ATA/479/2018 du 15.05.2018 ( AIDSO ) , REJETE

En fait
En droit
RÉPUBLIQUE ET CANTON DE GENÈVE

 

POUVOIR JUDICIAIRE

A/2919/2017-AIDSO ATA/479/2018

COUR DE JUSTICE

Chambre administrative

Arrêt du 15 mai 2018

2ème section

 

dans la cause

 

Monsieur A______

contre

HOSPICE GÉNÉRAL

 



EN FAIT

1) Monsieur A______, né le ______ 1966, a bénéficié du revenu minimum cantonal d'aide sociale (ci-après : RMCAS) du 1er janvier 2009 au 31 janvier 2015, et bénéficie depuis le 1er mars 2015 de prestations d'aide financière de l'Hospice général (ci-après : l'hospice).

2) Le 2 décembre 2009, l’intéressé a signé le document intitulé « Mon engagement en demandant une aide financière à l'Hospice général », s'engageant notamment à :

-          donner immédiatement et spontanément à l'hospice tout renseignement et toute pièce nécessaire à l'établissement de sa situation personnelle, familiale et économique tant en Suisse qu'à l'étranger, en particulier toute information sur toute forme de revenu ou de fortune ;

-          informer immédiatement et spontanément l'hospice de tout fait nouveau de nature à entraîner la modification du montant des prestations d'aide financière, notamment de toute modification de sa situation personnelle, familiale et économique, tant en Suisse qu'à l'étranger ;

-          rembourser à l'hospice toute prestation exigible à teneur des art. 12 al. 2, ainsi que 36 à 41 de la loi sur l'insertion et l'aide sociale individuelle du 22 mars 2007 (LIASI - J 4 04).

M. A______ a renouvelé la signature de ce document à quatre reprises, soit les 19 novembre 2010, 6 décembre 2011, 12 mars 2012 et 25 octobre 2012.

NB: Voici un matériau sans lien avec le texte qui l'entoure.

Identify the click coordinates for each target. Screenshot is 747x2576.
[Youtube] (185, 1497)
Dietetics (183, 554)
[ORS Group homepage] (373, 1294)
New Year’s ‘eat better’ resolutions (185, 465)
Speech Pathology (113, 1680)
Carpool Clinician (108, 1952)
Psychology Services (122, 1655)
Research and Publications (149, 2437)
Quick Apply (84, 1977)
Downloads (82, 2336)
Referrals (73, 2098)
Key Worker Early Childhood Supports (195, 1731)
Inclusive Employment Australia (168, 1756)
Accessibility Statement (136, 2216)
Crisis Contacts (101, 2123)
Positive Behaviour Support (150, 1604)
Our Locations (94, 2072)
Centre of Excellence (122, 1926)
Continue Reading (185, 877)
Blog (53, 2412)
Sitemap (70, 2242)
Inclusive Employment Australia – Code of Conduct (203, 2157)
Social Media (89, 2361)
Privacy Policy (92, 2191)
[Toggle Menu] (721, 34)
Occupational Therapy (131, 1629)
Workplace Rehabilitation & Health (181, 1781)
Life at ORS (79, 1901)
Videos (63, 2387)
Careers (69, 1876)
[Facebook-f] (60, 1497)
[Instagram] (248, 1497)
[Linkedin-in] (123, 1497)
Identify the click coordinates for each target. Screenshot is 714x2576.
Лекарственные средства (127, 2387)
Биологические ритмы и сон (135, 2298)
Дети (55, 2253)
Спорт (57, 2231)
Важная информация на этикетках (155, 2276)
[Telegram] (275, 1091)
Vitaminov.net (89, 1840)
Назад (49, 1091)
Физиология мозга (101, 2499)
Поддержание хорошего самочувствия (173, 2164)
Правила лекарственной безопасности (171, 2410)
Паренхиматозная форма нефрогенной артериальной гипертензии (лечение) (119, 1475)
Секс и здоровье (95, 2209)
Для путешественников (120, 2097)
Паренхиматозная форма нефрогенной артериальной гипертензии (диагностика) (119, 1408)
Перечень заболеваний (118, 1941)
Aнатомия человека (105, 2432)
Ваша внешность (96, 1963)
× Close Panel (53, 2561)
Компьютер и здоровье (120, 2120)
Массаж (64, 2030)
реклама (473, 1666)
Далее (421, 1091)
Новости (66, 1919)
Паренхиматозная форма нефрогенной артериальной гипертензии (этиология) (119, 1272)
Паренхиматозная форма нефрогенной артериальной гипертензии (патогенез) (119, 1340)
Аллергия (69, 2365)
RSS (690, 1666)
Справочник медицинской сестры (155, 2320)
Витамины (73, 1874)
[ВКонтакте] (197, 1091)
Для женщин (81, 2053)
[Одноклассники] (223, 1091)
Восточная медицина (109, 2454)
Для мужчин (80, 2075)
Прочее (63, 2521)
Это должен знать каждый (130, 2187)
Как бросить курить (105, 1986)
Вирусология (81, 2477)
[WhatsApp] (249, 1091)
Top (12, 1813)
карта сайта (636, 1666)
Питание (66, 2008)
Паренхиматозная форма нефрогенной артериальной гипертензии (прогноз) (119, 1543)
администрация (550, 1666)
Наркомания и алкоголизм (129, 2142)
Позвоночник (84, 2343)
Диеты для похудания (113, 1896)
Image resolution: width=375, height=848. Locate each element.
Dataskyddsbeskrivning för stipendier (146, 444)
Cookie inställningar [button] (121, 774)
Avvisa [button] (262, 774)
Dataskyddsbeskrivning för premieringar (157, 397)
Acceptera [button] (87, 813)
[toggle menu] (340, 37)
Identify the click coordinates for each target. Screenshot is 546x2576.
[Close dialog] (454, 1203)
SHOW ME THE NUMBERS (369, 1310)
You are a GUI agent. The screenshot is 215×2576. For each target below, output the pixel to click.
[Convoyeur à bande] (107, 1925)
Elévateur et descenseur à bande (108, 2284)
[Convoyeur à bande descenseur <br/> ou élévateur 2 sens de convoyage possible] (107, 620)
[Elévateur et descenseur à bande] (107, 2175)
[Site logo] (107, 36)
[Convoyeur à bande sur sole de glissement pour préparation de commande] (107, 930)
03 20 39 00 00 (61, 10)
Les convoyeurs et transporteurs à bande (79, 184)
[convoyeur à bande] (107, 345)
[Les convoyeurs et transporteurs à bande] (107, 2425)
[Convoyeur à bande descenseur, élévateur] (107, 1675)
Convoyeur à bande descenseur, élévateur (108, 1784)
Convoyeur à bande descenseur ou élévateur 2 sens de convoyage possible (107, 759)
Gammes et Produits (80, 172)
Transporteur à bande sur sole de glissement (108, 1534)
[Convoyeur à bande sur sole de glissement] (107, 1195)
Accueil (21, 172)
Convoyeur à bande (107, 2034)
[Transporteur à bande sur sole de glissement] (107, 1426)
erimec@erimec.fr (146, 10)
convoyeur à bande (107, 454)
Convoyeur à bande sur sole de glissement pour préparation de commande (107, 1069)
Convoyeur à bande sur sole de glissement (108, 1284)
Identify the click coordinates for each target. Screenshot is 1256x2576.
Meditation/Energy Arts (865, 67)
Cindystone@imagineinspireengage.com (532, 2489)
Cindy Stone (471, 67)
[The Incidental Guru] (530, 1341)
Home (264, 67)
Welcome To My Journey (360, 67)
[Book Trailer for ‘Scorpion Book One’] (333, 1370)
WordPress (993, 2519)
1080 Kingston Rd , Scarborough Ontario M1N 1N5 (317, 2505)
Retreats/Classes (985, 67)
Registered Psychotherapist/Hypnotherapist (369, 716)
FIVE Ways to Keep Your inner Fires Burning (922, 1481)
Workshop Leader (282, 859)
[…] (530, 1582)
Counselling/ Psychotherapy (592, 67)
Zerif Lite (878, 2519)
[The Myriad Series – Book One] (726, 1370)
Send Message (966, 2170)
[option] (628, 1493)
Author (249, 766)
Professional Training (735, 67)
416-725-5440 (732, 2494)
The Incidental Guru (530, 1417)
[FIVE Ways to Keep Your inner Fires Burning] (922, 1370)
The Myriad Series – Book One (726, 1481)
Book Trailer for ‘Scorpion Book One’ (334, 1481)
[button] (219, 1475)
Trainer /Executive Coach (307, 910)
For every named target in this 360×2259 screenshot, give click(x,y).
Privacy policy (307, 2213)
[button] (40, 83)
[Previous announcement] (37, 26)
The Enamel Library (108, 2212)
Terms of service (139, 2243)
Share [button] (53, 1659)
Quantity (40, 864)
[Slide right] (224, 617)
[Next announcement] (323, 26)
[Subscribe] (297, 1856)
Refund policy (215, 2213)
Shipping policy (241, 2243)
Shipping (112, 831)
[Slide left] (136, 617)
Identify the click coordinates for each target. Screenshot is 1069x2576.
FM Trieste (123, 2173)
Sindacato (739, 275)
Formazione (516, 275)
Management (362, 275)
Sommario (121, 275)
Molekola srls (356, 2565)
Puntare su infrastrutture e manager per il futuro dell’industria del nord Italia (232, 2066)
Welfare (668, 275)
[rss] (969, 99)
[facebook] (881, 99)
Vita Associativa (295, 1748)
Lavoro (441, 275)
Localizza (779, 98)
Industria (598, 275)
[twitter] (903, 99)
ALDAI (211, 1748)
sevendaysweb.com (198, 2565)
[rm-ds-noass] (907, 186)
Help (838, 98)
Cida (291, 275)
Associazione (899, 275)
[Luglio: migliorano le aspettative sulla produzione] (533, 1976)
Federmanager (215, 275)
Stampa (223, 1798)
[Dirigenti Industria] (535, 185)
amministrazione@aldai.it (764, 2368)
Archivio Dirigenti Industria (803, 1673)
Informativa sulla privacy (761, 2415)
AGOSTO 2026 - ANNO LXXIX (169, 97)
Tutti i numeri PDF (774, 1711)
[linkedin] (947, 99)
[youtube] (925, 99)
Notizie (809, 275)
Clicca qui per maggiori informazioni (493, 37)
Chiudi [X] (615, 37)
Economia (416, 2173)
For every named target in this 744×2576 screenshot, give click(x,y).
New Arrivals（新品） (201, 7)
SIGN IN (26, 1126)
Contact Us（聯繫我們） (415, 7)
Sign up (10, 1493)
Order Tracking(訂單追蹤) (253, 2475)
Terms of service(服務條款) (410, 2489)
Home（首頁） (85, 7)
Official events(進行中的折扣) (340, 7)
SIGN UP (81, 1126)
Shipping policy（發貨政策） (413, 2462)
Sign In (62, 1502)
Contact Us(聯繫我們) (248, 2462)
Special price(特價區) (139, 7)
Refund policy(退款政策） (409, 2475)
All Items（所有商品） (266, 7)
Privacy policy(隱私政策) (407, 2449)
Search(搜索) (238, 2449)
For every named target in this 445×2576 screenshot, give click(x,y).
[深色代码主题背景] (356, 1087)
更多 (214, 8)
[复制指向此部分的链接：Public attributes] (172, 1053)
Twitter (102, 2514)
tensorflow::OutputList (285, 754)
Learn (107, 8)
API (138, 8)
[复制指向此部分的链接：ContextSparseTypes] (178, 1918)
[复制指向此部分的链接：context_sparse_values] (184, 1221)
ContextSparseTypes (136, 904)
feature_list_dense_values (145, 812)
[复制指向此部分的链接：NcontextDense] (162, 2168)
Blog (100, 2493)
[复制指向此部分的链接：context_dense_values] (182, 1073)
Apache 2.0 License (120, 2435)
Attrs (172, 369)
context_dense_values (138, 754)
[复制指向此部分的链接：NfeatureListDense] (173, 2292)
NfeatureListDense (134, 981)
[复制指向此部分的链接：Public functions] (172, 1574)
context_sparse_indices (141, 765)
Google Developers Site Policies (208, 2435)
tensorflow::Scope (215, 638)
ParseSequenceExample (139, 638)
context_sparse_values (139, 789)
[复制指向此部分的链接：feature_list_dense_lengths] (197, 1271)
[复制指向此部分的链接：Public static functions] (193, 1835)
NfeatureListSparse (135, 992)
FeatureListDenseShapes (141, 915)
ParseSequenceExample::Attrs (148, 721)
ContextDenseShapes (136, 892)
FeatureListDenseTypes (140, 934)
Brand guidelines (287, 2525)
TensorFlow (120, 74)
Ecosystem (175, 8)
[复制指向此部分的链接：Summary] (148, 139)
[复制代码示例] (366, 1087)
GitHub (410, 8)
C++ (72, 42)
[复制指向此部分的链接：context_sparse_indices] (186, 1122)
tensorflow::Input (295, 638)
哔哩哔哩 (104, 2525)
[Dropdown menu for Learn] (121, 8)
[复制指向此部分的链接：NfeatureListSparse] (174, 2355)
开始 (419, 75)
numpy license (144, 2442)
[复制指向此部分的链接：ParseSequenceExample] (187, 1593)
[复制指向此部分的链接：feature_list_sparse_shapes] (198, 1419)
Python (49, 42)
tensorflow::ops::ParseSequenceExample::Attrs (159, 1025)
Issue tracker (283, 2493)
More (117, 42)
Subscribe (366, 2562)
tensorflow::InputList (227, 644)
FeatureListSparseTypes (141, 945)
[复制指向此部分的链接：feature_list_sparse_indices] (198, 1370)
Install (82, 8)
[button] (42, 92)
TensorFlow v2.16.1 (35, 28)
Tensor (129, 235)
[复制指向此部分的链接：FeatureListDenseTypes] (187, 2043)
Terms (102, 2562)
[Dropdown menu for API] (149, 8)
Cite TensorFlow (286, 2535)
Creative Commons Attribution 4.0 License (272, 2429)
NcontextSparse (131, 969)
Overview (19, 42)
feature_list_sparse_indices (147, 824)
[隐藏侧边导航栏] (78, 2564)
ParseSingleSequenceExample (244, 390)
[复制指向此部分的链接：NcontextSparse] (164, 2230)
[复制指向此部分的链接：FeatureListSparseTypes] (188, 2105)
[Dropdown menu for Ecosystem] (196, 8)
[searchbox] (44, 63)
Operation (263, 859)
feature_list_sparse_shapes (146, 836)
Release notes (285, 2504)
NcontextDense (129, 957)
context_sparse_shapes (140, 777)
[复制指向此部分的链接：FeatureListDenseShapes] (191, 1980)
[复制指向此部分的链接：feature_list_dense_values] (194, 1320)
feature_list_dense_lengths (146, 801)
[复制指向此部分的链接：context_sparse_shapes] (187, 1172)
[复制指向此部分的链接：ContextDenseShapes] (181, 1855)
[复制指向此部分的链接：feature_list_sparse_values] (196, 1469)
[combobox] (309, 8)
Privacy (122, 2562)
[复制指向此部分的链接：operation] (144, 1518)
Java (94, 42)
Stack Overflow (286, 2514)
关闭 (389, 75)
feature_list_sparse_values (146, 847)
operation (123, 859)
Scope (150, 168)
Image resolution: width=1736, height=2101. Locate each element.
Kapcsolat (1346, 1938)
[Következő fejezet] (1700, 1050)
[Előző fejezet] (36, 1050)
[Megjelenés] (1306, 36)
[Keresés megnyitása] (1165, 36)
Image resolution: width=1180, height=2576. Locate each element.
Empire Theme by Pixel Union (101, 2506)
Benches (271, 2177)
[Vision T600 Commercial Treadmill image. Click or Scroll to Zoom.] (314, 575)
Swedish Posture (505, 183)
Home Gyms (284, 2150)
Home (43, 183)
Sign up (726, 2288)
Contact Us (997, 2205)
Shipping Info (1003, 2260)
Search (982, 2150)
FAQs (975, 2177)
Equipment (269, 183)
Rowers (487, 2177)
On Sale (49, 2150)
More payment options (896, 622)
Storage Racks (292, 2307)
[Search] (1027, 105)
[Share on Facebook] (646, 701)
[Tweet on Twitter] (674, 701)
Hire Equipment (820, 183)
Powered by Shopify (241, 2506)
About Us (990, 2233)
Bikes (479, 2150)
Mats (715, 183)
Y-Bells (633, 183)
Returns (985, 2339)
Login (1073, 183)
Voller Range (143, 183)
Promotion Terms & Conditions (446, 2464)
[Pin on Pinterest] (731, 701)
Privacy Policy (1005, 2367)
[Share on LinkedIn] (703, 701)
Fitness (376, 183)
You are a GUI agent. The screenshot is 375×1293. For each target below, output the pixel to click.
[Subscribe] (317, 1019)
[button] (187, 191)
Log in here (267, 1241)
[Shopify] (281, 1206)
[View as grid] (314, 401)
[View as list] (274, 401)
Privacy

3) Le _____ 2013 est décédée Madame B______, mère de M. A______.

4) Par courrier du 12 août 2013, l'hospice a confirmé à M. A______ la teneur d'un entretien qui s'était tenu le jour même. Les prestations d'aide financière accordées dans l'attente d'une succession étaient remboursables. Aussi, dès qu'il pourrait disposer de sa part dans la succession, l'hospice lui demanderait le remboursement total ou partiel des prestations versées depuis le début de l'aide financière, en application de l'art. 40 al. 2 LIASI.

5) Par deux virements effectués sur son compte bancaire respectivement les 24 septembre et 1er octobre 2013, M. A______ a reçu CHF 34'378.- au titre de la succession de feu sa mère.

6) Entre ces deux dates, M. A______ a retiré de son compte bancaire la somme de CHF 34'800.-.

7) Interrogé par son assistante sociale sur le sort de l'argent reçu au titre de la succession, M. A______ a indiqué l'avoir utilisé pour payer ses dettes.

Par la suite, il a fourni un certain nombre de pièces montrant l'utilisation qui avait été faite de ces montants (remboursement de prêts octroyés notamment par des membres de sa famille, contributions de EUR 250.- mensuels versées à la mère de ses deux enfants, mais aussi factures de restaurant et d'hôtel, réservation de vols, achats dans un magasin d'électronique de loisirs, achat de chaussures en ligne, etc.).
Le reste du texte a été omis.